From a list of dictionaries, get all dictionaries where key column has highest severity values

Question

Given a list of dictionaries as the one below:

dictionaries = [
    {'column': 'NRX_TOTAL', 'severity': 1, 'threshold': 0.1},
    {'column': 'TRX_TOTAL', 'severity': 1, 'threshold': 0.1},
    {'column': 'NRX_TOTAL', 'severity': 2, 'threshold': 0.15},
    {'column': 'TRX_TOTAL', 'severity': 2, 'threshold': 0.15},
    {'column': 'NRX_TOTAL', 'severity': 3, 'threshold': 0.25},
    {'column': 'TRX_TOTAL', 'severity': 3, 'threshold': 0.25},
    {'column': 'TRX_TOTAL', 'severity': 4, 'threshold': 0.25}
]

I want a final list of dictionaries with the highest 'severity' value for each 'column' key. For example:

The output from the above should be:

output = [{'column': 'NRX_TOTAL', 'severity': 3, 'threshold': 0.25}, 
          {'column': 'TRX_TOTAL', 'severity': 4, 'threshold': 0.25}]

Because for NRX_TOTAL column the highest 'severity' is 3, and for TRX_Total column it is 4.

Below there is a code snippet, which does the job. Any ideas on how can be improved?

l_measure_thresholds_with_highest_severity_temp = []
l_disctinct_column_value = []

for l_dict in dictionaries:
    l_temp_dict = {'column': '', 'severity': 0, 'threshold': 0}
    x = l_dict['column']
    if x not in l_disctinct_column_value:
        l_disctinct_column_value.append(x)
        l_temp_dict['column'] = x
        l_measure_thresholds_with_highest_severity_temp.append(l_temp_dict)

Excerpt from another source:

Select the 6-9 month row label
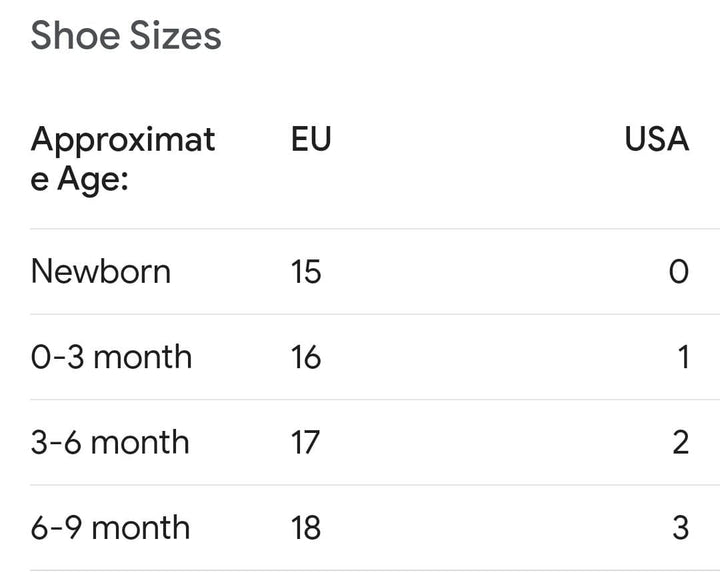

l_measure_thresholds_with_highest_severity = list()

for i in l_measure_thresholds_with_highest_severity_temp:
    l_temp_dict = {'column': '', 'severity': 0, 'threshold': 0}
    dict_i_col = i['column']
    dict_i_sev = i['severity']
    dict_i_threshold = i['threshold']

    for j in dictionaries:   
        dict_j_col = j['column']
        dict_j_sev = j['severity']
        dict_j_threshold = j['threshold']
        if dict_i_col == dict_j_col:
            if dict_i_sev < dict_j_sev:
                l_highest_severity = dict_j_sev
                l_highest_threshold = dict_j_threshold
            else:
                l_highest_severity = dict_i_sev
                l_highest_threshold = dict_i_threshold
            l_temp_dict['column'] = dict_i_col
            l_temp_dict['severity'] = l_highest_severity
            l_temp_dict['threshold'] = l_highest_threshold
    l_measure_thresholds_with_highest_severity.append(l_temp_dict)
    
print(l_measure_thresholds_with_highest_severity)

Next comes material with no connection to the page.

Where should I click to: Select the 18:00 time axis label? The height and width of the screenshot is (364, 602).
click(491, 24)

why is it not the correct way in your opinion? what is missing? — Gulzar, Oct 29 '20 at 09:14
@Gulzar , I think there must be a better /more pythonic way to do this . — Atif, Oct 29 '20 at 09:15

Tomerikoo · Answer 1 · 2020-10-29T10:04:09.387

You can create a new mapping between the 'column' and the dict with the max severity for that column. To achieve that, it is helpful to use a defaultdict for the first comparison:

from collections import defaultdict

severities = defaultdict(lambda: {'severity': 0})

for d in dictionaries:
    column = d['column']
    if d['severity'] > severities[column]['severity']:
        severities[column] = d

print(list(severities.values()))

The defaultdict is used for the first comparison to create a "dummy" dict with severity 0. Then, whenever a dict with the same column with a greater severity is found, it is saved in the severities dict. In the end, we just print the values which are the original dicts from the list.

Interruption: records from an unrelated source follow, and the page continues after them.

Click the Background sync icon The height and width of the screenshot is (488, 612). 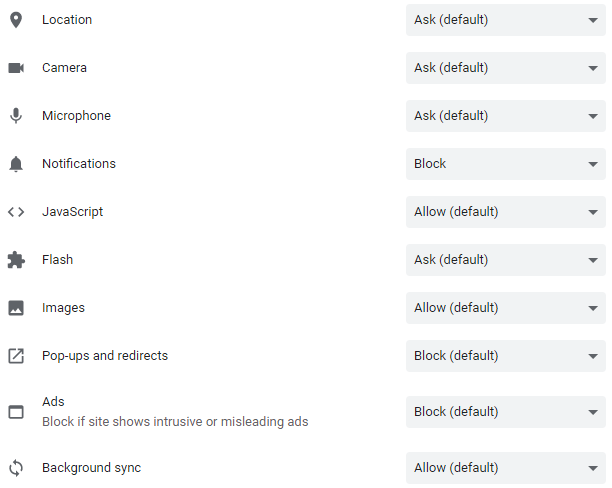click(15, 468)
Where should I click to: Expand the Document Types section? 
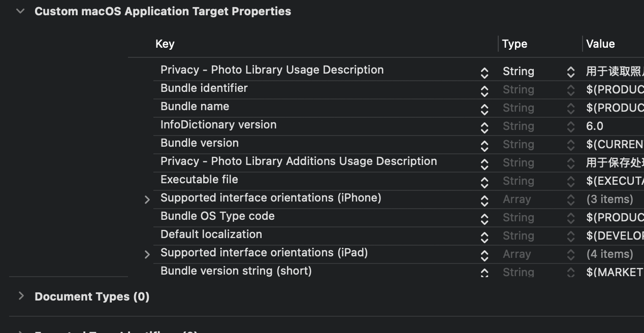[x=21, y=296]
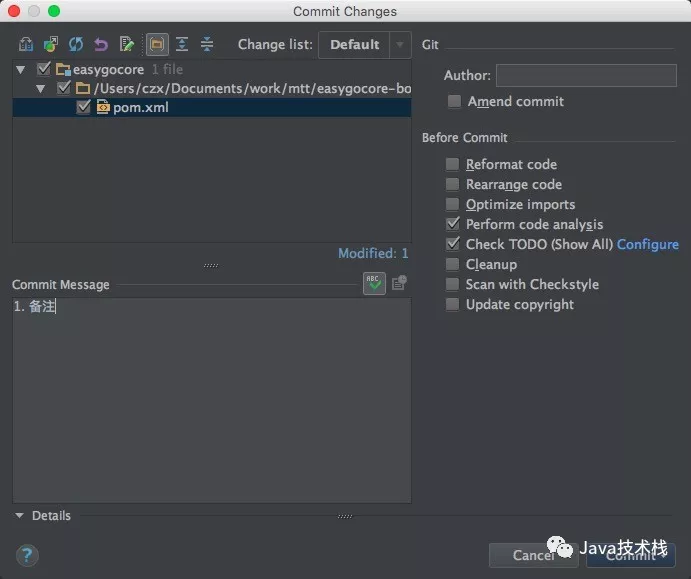Open the commit message history icon

[x=399, y=283]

On your list of dictionaries, the above will give:

[{'column': 'NRX_TOTAL', 'severity': 3, 'threshold': 0.25}, 
 {'column': 'TRX_TOTAL', 'severity': 4, 'threshold': 0.25}]

score 1 · Answer 2 · answered Oct 29 '20 at 09:31

this should do the thing:

a = [
    {'column': 'NRX_TOTAL', 'severity': 1, 'threshold': 0.1},
    {'column': 'TRX_TOTAL', 'severity': 1, 'threshold': 0.1},
    {'column': 'NRX_TOTAL', 'severity': 2, 'threshold': 0.15},
    {'column': 'TRX_TOTAL', 'severity': 2, 'threshold': 0.15},
    {'column': 'NRX_TOTAL', 'severity': 3, 'threshold': 0.25},
    {'column': 'TRX_TOTAL', 'severity': 3, 'threshold': 0.25}
]

list_ = []
high_num = 0
for item in a:
    if item['severity'] > high_num:
        high_num = item['severity']
for item in a:
    if item['severity'] == high_num:
        list_.append(item)

print(list_)

score 1 · Answer 3 · answered Oct 29 '20 at 09:57

Here is a generic function that you could use:

a = [
    {'column': 'NRX_TOTAL', 'severity': 1, 'threshold': 0.1},
    {'column': 'TRX_TOTAL', 'severity': 1, 'threshold': 0.1},
    {'column': 'NRX_TOTAL', 'severity': 2, 'threshold': 0.15},
    {'column': 'TRX_TOTAL', 'severity': 2, 'threshold': 0.15},
    {'column': 'NRX_TOTAL', 'severity': 3, 'threshold': 0.25},
    {'column': 'TRX_TOTAL', 'severity': 3, 'threshold': 0.25}
]


def max_group_by(lst, group, value):
    '''
    calculatie max values by group key within dict d
    '''
    result = []
    groups = []
    for d in lst:
        g = d.get(group)
        if g and g not in groups:
            v = d.get(value)
            groups.append(g)
            glist = [d2 for d2 in lst if d2.get(group) == g]
            maxval = max(glist, key=lambda x: x.get(value))
            result.append(maxval)
    return result

print(max_group_by(a, 'column', 'severity'))
# [{'column': 'NRX_TOTAL', 'severity': 3, 'threshold': 0.25}, 
#  {'column': 'TRX_TOTAL', 'severity': 3, 'threshold': 0.25}]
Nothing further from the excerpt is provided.